Chlorophyllide

Chlorophyllide a and Chlorophyllide b are the biosynthetic precursors of chlorophyll a and chlorophyll b respectively. Their propionic acid groups are converted to phytyl esters by the enzyme chlorophyll synthase in the final step of the pathway. Thus the main interest in these chemical compounds has been in the study of chlorophyll biosynthesis in plants, algae and cyanobacteria. Chlorophyllide a is also an intermediate in the biosynthesis of bacteriochlorophylls. Chlorophyllide a, is a carboxylic acid (R=H). In chlorophyllide b, the methyl group at position 13 (IUPAC numbering for chlorophyllide a) and highlighted in the green box, is replaced with a formyl group. Porphyrin#Synthesis In the early steps of the biosynthesis, which starts from glutamic acid, a tetrapyrrole is created by the enzymes deaminase and cosynthetase which transform aminolevulinic acid via porphobilinogen and hydroxymethylbilane to uroporphyrinogen III. The latter is the first macrocyclic intermediate common to haem, sirohaem, cofactor F430, cobalamin and chlorophyll itself.

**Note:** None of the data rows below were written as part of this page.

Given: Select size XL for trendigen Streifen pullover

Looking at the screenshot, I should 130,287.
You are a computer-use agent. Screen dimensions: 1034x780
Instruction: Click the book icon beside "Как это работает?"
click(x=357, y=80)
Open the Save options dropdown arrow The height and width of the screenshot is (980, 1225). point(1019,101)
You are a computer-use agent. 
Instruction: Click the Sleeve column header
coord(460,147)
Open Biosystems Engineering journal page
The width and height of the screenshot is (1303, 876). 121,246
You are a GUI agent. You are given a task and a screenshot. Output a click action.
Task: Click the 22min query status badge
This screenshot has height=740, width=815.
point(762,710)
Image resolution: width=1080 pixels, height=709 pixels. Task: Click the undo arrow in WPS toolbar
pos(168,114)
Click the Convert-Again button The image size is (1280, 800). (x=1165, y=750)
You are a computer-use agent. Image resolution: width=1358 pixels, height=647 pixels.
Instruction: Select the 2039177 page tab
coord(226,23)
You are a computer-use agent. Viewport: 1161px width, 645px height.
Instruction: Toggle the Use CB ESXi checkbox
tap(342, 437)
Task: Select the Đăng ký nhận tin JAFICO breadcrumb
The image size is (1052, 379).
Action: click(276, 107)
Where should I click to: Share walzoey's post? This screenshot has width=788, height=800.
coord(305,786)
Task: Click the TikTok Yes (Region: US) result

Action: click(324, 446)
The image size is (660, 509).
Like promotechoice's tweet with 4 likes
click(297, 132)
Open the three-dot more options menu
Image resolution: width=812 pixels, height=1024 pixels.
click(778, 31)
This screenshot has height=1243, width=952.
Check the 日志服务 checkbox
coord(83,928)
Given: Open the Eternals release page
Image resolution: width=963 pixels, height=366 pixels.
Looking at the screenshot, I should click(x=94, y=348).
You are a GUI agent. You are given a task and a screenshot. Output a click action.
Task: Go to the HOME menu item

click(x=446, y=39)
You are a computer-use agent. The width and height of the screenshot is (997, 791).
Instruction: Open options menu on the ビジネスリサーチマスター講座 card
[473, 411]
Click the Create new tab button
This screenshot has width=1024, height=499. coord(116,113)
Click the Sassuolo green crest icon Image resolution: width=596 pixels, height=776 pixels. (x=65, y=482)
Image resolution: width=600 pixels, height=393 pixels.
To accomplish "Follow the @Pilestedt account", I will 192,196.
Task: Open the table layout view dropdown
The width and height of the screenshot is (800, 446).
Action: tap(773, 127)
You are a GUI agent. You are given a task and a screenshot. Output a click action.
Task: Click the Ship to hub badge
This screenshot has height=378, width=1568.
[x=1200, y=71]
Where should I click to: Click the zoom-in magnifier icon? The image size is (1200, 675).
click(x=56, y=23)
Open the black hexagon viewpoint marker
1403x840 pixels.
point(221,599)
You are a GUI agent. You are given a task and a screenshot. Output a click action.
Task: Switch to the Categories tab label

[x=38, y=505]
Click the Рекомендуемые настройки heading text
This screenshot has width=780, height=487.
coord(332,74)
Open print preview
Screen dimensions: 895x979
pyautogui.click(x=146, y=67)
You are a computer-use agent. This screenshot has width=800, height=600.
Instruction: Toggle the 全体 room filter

The next intermediates are coproporphyrinogen III and protoporphyrinogen IX, which is oxidised to the fully aromatic protoporphyrin IX. Insertion of iron into protoporphyrin IX in for example mammals gives haem, the oxygen-carrying cofactor in blood, but plants combine magnesium instead to give, after further transformations, chlorophyll for photosynthesis. Details of the late stages of the biosynthetic pathway to chlorophyll differ in the plants (for example Arabidopsis thaliana, Nicotiana tabacum and Triticum aestivum) and bacteria (for example Rubrivivax gelatinosus and Synechocystis) in which it has been studied. However, although the genes and enzymes vary, the chemical reactions involved are identical. Chlorophyll is characterised by having a magnesium ion coordinated within a ligand called a chlorin.